-- Problem --
Rewrite the data below as a Markdown table with the columns Row and Line, covering only the lines from the one containing "I will pos(882,591)." up to and including the one containing "[x=922, y=524]". Number each row and leave out blank lines.
^^^^^^^^
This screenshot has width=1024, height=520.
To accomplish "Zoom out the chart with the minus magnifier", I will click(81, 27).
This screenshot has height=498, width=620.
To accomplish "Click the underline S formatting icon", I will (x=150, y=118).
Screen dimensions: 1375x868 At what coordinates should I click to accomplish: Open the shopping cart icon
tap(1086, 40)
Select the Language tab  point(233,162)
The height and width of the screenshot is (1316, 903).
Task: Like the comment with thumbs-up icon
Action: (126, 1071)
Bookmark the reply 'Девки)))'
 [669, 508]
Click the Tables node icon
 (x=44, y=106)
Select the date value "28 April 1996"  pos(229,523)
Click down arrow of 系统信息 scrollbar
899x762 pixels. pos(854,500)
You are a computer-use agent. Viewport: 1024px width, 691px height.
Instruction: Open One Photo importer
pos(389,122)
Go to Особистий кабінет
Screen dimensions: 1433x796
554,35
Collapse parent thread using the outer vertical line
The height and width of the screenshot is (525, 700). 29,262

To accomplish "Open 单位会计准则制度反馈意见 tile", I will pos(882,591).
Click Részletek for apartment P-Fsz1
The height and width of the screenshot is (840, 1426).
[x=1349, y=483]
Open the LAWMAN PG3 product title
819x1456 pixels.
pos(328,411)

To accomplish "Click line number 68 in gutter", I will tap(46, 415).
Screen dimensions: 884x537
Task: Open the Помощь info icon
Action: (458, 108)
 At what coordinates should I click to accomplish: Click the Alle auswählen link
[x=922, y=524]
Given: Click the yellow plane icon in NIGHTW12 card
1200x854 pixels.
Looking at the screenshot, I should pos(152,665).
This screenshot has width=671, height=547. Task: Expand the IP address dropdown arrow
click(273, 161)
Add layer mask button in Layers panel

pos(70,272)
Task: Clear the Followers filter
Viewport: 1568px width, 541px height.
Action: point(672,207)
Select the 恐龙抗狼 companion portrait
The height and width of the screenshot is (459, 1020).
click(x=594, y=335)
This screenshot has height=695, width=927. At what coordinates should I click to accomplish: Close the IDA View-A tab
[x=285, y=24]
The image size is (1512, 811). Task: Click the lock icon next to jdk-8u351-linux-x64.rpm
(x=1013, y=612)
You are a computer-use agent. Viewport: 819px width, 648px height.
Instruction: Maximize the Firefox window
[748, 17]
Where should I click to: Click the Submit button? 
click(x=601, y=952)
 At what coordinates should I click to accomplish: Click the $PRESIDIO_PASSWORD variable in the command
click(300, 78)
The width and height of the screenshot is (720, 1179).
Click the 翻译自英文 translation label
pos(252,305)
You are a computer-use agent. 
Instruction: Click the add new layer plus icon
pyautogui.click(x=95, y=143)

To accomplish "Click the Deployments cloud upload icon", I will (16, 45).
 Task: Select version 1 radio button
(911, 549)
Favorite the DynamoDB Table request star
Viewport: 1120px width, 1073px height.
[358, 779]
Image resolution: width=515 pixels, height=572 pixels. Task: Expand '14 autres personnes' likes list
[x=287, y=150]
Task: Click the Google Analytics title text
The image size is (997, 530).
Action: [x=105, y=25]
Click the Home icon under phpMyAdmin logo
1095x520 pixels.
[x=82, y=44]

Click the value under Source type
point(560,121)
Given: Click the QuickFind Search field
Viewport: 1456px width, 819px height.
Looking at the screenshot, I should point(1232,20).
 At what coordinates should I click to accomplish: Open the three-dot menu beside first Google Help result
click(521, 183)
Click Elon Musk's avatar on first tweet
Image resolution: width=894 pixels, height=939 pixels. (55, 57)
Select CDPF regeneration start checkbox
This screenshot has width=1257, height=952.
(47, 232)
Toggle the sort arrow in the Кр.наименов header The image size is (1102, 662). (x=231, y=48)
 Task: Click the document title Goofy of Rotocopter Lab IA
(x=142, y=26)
^^^^^^^^
-- Expected output --
| Row | Line |
|---|---|
| 1 | To accomplish "Open 单位会计准则制度反馈意见 tile", I will pos(882,591). |
| 2 | Click Részletek for apartment P-Fsz1 |
| 3 | The height and width of the screenshot is (840, 1426). |
| 4 | [x=1349, y=483] |
| 5 | Open the LAWMAN PG3 product title |
| 6 | 819x1456 pixels. |
| 7 | pos(328,411) |
| 8 | To accomplish "Click line number 68 in gutter", I will tap(46, 415). |
| 9 | Screen dimensions: 884x537 |
| 10 | Task: Open the Помощь info icon |
| 11 | Action: (458, 108) |
| 12 |  At what coordinates should I click to accomplish: Click the Alle auswählen link |
| 13 | [x=922, y=524] |